(Items from a dataset)
########

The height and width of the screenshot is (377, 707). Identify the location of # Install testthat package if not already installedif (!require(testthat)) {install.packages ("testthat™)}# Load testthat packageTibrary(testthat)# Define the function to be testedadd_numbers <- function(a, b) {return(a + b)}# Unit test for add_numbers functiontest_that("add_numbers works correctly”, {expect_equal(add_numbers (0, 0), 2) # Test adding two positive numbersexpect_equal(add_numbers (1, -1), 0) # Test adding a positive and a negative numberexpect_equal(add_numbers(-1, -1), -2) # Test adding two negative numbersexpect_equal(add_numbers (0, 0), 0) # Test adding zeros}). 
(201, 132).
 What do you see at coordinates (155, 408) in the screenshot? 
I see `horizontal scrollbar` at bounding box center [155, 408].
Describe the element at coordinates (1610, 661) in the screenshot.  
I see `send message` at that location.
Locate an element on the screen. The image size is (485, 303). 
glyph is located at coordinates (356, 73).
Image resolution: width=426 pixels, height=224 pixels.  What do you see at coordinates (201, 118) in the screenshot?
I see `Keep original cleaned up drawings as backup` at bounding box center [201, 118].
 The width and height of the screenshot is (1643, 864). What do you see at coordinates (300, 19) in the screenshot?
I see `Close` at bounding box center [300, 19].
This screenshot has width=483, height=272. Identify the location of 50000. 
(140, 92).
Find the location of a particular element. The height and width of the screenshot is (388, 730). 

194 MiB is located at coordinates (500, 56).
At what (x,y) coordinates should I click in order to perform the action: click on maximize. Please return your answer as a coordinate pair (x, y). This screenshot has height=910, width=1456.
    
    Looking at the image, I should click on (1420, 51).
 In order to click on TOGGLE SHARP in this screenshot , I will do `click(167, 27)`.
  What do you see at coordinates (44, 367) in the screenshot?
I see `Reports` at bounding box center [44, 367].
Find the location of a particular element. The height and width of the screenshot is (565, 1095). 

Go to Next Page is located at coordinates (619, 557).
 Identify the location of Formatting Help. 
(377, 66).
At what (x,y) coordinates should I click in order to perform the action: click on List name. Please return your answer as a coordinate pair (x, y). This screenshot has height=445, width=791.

########

> _Given exercise_: Reproduce every entry above word for word, keeping each line as it stands.

> _Answer for the task_:
The height and width of the screenshot is (377, 707). Identify the location of # Install testthat package if not already installedif (!require(testthat)) {install.packages ("testthat™)}# Load testthat packageTibrary(testthat)# Define the function to be testedadd_numbers <- function(a, b) {return(a + b)}# Unit test for add_numbers functiontest_that("add_numbers works correctly”, {expect_equal(add_numbers (0, 0), 2) # Test adding two positive numbersexpect_equal(add_numbers (1, -1), 0) # Test adding a positive and a negative numberexpect_equal(add_numbers(-1, -1), -2) # Test adding two negative numbersexpect_equal(add_numbers (0, 0), 0) # Test adding zeros}). 
(201, 132).
 What do you see at coordinates (155, 408) in the screenshot? 
I see `horizontal scrollbar` at bounding box center [155, 408].
Describe the element at coordinates (1610, 661) in the screenshot.  
I see `send message` at that location.
Locate an element on the screen. The image size is (485, 303). 
glyph is located at coordinates (356, 73).
Image resolution: width=426 pixels, height=224 pixels.  What do you see at coordinates (201, 118) in the screenshot?
I see `Keep original cleaned up drawings as backup` at bounding box center [201, 118].
 The width and height of the screenshot is (1643, 864). What do you see at coordinates (300, 19) in the screenshot?
I see `Close` at bounding box center [300, 19].
This screenshot has width=483, height=272. Identify the location of 50000. 
(140, 92).
Find the location of a particular element. The height and width of the screenshot is (388, 730). 

194 MiB is located at coordinates (500, 56).
At what (x,y) coordinates should I click in order to perform the action: click on maximize. Please return your answer as a coordinate pair (x, y). This screenshot has height=910, width=1456.
    
    Looking at the image, I should click on (1420, 51).
 In order to click on TOGGLE SHARP in this screenshot , I will do `click(167, 27)`.
  What do you see at coordinates (44, 367) in the screenshot?
I see `Reports` at bounding box center [44, 367].
Find the location of a particular element. The height and width of the screenshot is (565, 1095). 

Go to Next Page is located at coordinates (619, 557).
 Identify the location of Formatting Help. 
(377, 66).
At what (x,y) coordinates should I click in order to perform the action: click on List name. Please return your answer as a coordinate pair (x, y). This screenshot has height=445, width=791.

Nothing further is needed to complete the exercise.